Attacchi in Germania, tensioni economiche in Russia, interessi cinesi, crisi di Hormuz ed elezioni europee: il conflitto ucraino entra in una fase complessa che rende più significativa la missione degli inviati Usa. Segnali che potrebbero favorire una nuova stagione diplomatica
C’è la data, anzi le date. I negoziatori americani Steve Witkoff e Jared Kushner visiteranno prima Mosca e poi Kyiv il 5 e 6 settembre. L’ordine delle visite è cruciale e non casuale. Era stato Vladimir Putin, pochi giorni fa dal palco del Forum economico orientale di Vladivostok, ad aprire alla possibilità di trattative “costruttive”. Subito dopo Volodymyr Zelensky aveva annunciato l’arrivo degli inviati di Donald Trump, passaggio confermato dal presidente americano in un’intervista a GB News. Nel mezzo, i frutti della “semina” fatta in precedenza dal numero uno della Cia e da mons.
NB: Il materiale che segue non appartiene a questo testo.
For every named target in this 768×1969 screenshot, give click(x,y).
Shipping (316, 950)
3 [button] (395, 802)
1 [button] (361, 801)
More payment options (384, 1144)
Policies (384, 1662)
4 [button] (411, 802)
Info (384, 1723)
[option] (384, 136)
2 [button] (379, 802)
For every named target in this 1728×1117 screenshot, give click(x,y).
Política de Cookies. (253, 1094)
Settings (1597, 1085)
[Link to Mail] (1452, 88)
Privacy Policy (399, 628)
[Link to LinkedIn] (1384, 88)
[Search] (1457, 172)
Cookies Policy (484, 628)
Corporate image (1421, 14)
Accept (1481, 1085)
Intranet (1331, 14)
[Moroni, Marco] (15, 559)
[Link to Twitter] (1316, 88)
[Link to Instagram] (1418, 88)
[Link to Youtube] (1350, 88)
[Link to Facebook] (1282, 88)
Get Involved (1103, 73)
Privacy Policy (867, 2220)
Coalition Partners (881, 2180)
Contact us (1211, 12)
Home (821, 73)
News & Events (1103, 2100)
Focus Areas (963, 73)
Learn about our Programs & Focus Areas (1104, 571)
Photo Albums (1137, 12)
Gallagher, in visita nella capitale russa: tutti elementi che contribuiscono a spiegare come la situazione sia attraversata da una possibile fase nuova alla voce diplomazia.
Dalla Baviera al tavolo diplomatico
C’è un filo che unisce gli attacchi incendiari in Baviera, i droni a Lipsia e la ripresa del dialogo? Certamente e vanno letti in filigrana, alla luce delle difficoltà complessive in cui il conflitto si sta trascinando. Le lunge code ai distributori di benzina su suolo russo, le intenzioni programmatiche cinesi che preferirebbero una stagione di pace per fare più affari, gli intrecci con la crisi a Hormuz, l’anno elettorale che si apre in Europa per vari Paesi. C’è tutto nel calderone della guerra, ragion per cui la presenza degli inviati americani è particolarmente significativa. “Ci sono possibilità? A mio avviso sì, ci sono”, ha detto il presidente russo rispondendo a una domanda sulla prospettiva di trattative pacifiche con Kyiv.